A bright future for Graham

Case study summary

Dimensions is one of the country’s largest not-for-profit organisations supporting people with a learning disability, autism, challenging behaviour and complex needs.  Staff have been committed to the Stopping over medication of people with a learning disability, autism or both (STOMP) initiative since it began and are working with GPs to review all psychotropic prescriptions for people they support, with a view to reducing that medication where appropriate.


Graham (not his real name) is a 28 year old autistic man who was moved around various care organisations until he became supported by Dimensions in September 2016.

When he arrived he needed 24 hour, two to one support seven days a week with one member of staff sleeping in and one member of staff on a waking night.

Staff noticed that although he seemed settled in his new home and was managing to talk to staff when he was feeling low or upset he was also gaining weight and he seemed overly tired every day.

Graham’s doctor and support staff suggested a medication review and that led to a plan to reduce some of his medicines.  Every four weeks the doctor meets with his parents and a member of staff to talk about how he has been since the reduction and when everyone feels that he is ready the plan is to reduce his medication further.

Graham’s parents also talked to the doctor about a diagnosis of Bipolar which he had from many years ago.

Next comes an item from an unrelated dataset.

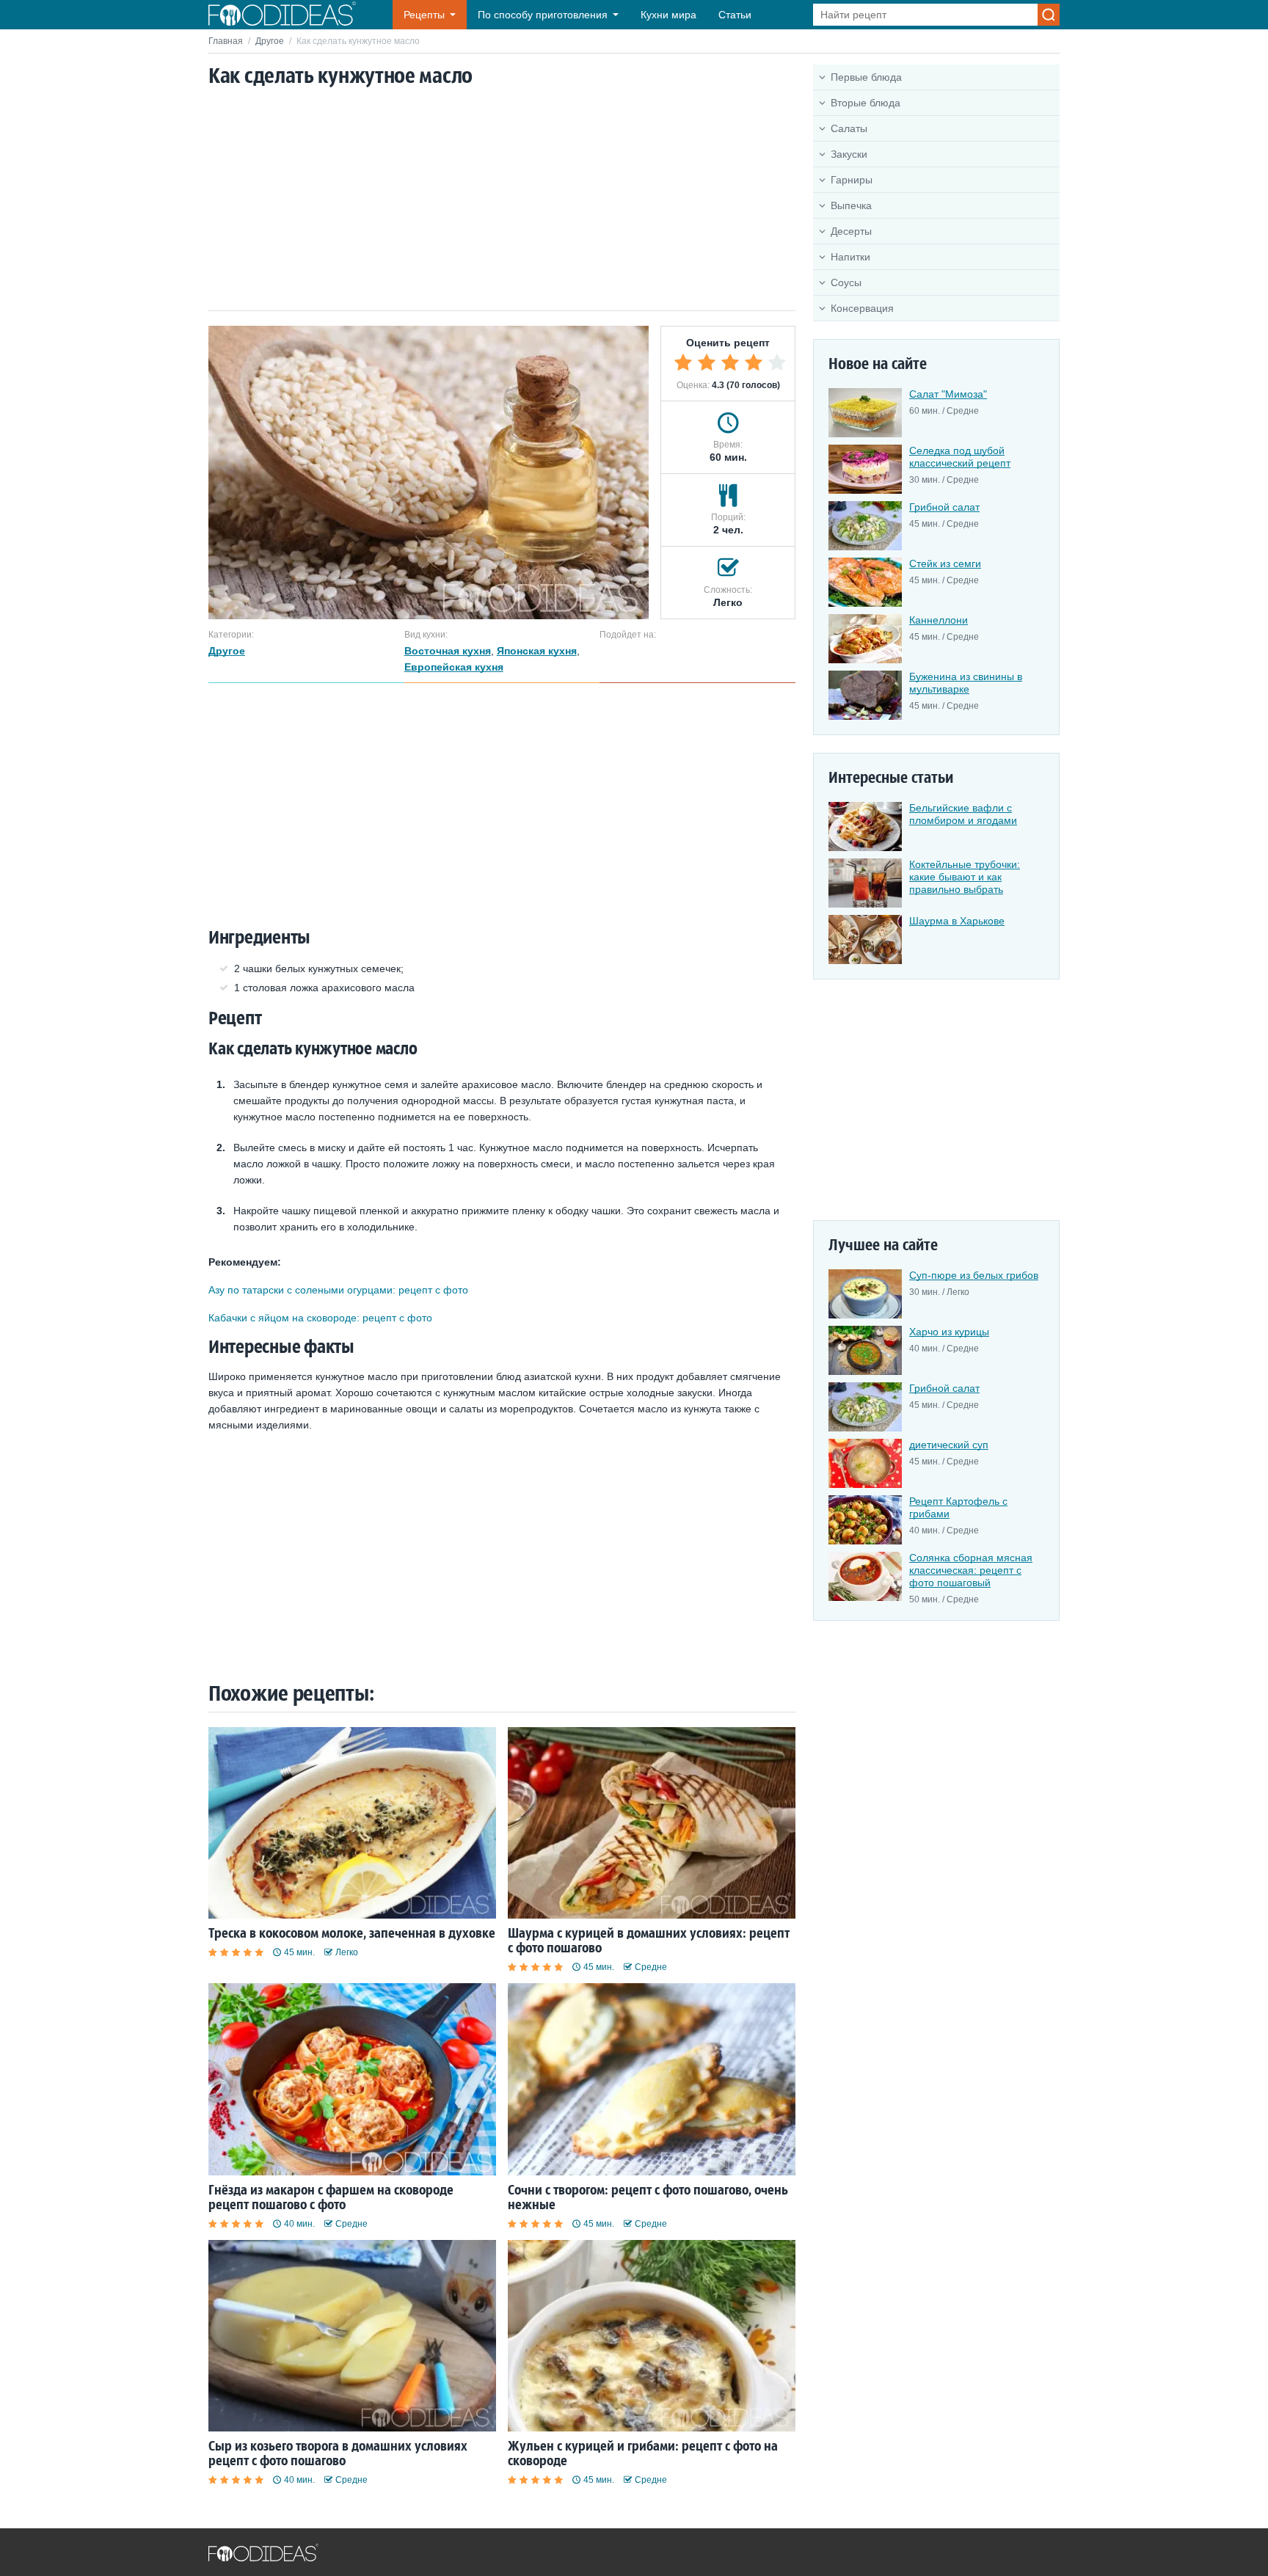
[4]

His parents did not feel that this was right and went on to gather evidence for this which led to the diagnosis of Bipolar being taken away.

The support package Graham has is also changing, the waking night support isn’t needed anymore and his behaviour support has also been reduced from touch support to just talk down.

It is hoped that if all continues to go well he will only be supported on a two to one basis when going out in the car and attending activities but his time in his home will be reduced to only himself and one member of staff. If he continues to progress in the way in which he has done so far the long term goal is to be on the lowest level of medication needed and only to be supported on a 121 basis.

Graham has come a very long way, with a history of being moved from different placements and being supported by different care providers eventually seeing him in a secure unit with a false diagnosis of Bipolar and on a lot medication the future is now looking bright for Graham, his family and his support team.